Написанное мной я так прочла:
вздор и шедевр ― равны, в них нет ошибок.
Не знаю, был ли мне ниспослан дар
иль, мной наскучив, он меня покинул?
Шесть дней не вовсе тщетны. Не тогда ль,
в обмен на жизнь, сбылась его погибель?
Шесть дней иль все ― не велика беда.
«Брожу ли я вдоль улицъ…» ― вот что важно.
Или:«… Дорога не скажу куда…» ―
как доблестно, как нежно, как отважно.
Один, одна ― мертвы, а всё царят.
Я ожила, а слово опочило.
Мой дар иссяк, но есть дары цитат.
Нашлись для точки место и причина.
……………………..
Урок: покуда длятся жизнь и лист,
оставь простор, угодный многоточью.
Начало и конец стихов сошлись.
Вот что случилось нынешнею ночью.
Когда над мыслью о скончанье дней
угрюмая посмеивалась тайна,
в мою палату, стен её бледней,
вошла, рыдая, санитарка Таня.
Её в реанимацию послал
профессор, и Татьяна побежала.
Врачи молчали на своих постах,
а на своём ― покойница лежала.
Её в снегу прохожие нашли.
Из тех, сказали, что живут в подвале.
Лишь Боговы и более ничьи,
её черты, младея, остывали.
Без имени, без документов, без
всего, что мучит или греет тело,
приемля ламп потусторонний блеск,
она хладела, а лицо светлело.
На миг очнулась молодость лица ―
такое ль прячут в общую могилу,
с каким она в недальние леса
девчонкою ходила по малину?
Но вскоре возраст знанья обо всём
приостановит выраженье лика.
Да и была ли благодать лесов?
Алела ль переспелая малина?
Горючесть очевидицы росла,
но в описанье точном не ошиблась.
Особенно Татьяну потрясла
волос ещё живая беззащитность.
Давно ль они курчавились, вились
и обольщали взоры танцплощадки?
Мечта иль мысль, молись, склонись, винись
пред жизнью, чьи угодья беспощадны.
Не милостива к пришлецам Москва.
К той, во снегу уснувшей, ― и подавно.
Ей не дано узнать, что есть места
лютей и холодней её подвала.
Зато ― там все свободны, все равны.
Вот обрести приют надёжный способ.
Там все так высоко умудрены,
что их никто и ни о чём не спросит.
Врачи привыкли, что сегодня мёртв
кто жил вчера и танцевал когда-то.
Звонили в морг. Ответил бодрый морг,
что не свободна ни одна каталка.
Всё плакала любимица моя,
Татьяна, проживающая в Кимрах.
К себе призвавший ту, что умерла,
вдруг Ты меня упас, но и покинул?
Душа усопшей, в Твой возмывши верх,
не примет ли живучесть за кощунство?
Её чело запечатлело свет,
как будто перст любви его коснулся.
Впервые, может быть, и навсегда
её забота чья-то приласкала.
Какого городка или села
изгнанница в Москве судьбу искала
и там нашла, где я найти могла?
Не мне ли предназначенное место
ей довелось занять взамен меня ―
безвестно, безымянно, незаметно?
Никто не изнывал, не горевал,
ни причитаний не было, ни крика.
Освободившей от себя подвал
открылось то, что от меня сокрыто.
Кто мудр, но жив, ― тот не вполне мудрец.
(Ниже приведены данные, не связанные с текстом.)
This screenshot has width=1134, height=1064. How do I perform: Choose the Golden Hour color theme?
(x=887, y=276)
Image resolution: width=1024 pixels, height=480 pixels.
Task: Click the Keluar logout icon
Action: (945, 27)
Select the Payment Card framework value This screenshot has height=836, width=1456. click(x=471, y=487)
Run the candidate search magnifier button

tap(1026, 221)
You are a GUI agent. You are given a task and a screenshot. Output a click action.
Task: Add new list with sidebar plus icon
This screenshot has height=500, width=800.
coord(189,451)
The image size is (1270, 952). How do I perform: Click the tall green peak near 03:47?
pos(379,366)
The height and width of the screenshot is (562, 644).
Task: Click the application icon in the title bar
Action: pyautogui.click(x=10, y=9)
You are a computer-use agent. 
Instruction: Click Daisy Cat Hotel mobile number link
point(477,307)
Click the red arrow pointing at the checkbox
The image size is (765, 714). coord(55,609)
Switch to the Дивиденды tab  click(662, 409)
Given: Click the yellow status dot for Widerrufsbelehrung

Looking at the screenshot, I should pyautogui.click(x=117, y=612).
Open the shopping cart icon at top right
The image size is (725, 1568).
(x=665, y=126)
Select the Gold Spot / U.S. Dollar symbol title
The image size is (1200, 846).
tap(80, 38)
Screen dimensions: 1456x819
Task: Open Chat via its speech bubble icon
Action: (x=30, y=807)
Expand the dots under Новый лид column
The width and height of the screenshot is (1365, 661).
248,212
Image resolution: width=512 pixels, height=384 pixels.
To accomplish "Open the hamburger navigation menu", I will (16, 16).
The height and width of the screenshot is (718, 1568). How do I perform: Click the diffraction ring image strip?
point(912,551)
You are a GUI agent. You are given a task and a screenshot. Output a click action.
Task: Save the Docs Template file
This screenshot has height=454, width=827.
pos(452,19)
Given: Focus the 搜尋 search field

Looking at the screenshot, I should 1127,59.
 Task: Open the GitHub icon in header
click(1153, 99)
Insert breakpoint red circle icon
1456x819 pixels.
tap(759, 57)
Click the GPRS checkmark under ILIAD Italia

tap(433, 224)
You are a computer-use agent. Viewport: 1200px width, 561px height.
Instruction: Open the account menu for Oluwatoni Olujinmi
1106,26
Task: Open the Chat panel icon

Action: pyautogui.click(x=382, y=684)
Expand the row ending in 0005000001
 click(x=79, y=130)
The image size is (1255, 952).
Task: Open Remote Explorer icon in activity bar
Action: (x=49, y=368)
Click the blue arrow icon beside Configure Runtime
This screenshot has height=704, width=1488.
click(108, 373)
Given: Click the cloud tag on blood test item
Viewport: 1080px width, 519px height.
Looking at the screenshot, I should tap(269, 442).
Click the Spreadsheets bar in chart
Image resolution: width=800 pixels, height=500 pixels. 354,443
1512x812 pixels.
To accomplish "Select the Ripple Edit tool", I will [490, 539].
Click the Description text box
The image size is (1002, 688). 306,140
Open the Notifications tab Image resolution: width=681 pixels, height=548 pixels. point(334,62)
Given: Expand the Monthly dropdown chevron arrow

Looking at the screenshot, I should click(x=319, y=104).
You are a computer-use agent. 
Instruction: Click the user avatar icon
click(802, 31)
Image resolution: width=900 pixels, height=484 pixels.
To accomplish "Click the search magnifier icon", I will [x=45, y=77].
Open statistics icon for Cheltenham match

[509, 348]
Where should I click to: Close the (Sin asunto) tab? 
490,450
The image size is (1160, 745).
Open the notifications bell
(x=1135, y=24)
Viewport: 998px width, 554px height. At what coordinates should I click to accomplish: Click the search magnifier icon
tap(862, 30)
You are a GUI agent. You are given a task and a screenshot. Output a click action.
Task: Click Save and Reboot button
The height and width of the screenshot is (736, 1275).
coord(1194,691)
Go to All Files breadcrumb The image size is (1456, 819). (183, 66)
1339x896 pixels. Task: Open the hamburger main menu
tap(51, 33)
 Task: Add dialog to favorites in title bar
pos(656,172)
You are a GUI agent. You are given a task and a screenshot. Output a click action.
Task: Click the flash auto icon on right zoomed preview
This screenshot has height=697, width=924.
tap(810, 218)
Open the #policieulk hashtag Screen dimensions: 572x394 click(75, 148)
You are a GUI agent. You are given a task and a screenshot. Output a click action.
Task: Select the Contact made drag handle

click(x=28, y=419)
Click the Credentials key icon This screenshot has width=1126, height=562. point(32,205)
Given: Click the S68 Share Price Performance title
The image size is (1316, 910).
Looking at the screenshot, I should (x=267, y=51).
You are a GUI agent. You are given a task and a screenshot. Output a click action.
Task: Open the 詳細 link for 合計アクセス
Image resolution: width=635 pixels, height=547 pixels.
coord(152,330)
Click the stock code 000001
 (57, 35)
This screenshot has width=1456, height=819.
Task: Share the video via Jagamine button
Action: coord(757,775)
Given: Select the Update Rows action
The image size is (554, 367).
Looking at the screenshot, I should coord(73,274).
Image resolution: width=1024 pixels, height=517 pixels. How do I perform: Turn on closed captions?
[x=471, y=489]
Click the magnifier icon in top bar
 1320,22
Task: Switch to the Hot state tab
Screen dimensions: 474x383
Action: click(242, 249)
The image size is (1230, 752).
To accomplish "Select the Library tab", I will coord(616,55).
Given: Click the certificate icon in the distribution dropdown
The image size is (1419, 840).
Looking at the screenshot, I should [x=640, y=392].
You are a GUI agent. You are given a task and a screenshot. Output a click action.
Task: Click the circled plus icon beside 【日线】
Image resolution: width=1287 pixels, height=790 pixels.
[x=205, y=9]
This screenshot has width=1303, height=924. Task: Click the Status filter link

Всеведуще ― что чрез мгновенье слепо.
В свершающемся совершенстве есть
изъян: оно не может быть воспето.
Зане ль извне поэт глядит во смерть?
О той, в снегу, с кем поделюсь печалью?
Как мне её последний миг воспеть?
Зачем я снова вижу танцплощадку?
Обнимка с грубой статью, дух вина.
Она не знает слова «папильотки»,
но как чудесно кудри завила!
В густых зрачках ― загадка поволоки.
Как весела, как горяча зима!
Жизнь не сулит ни горя, ни убытка.
В Дэ Ка занявшись, в небеса взята
мелькнувшая и сгасшая улыбка.
Брожу ли я… Вхожу ль… Сижу ль… Оставь!
Левей окна, в невидимом востоке,
достиг луны блик, смеркшийся в устах.
Пятнадцатый день декабря в исходе.
С июня, с Петербурга, с торжества
слух Битова я устрашала речью:
де я не дотяну до Рождества,
а по весне черёмухи не встречу.
Навряд ли он моим словам внимал.
Мы под одною рождены звездою.
Решать: въ бою ли, въ странствiяхъ, въ волнахъ ―
звезде, её остуде или зною.
Непререкаем явственный указ: ―
Молчи, больницы Боткинской подкидыш!
Приблизишь срок ― так полыхнёт у глаз,
увидишь свет, но этот свет покинешь.
Пытливый мозг не может знать всего,
как школьник, что не глуп, но непоседлив.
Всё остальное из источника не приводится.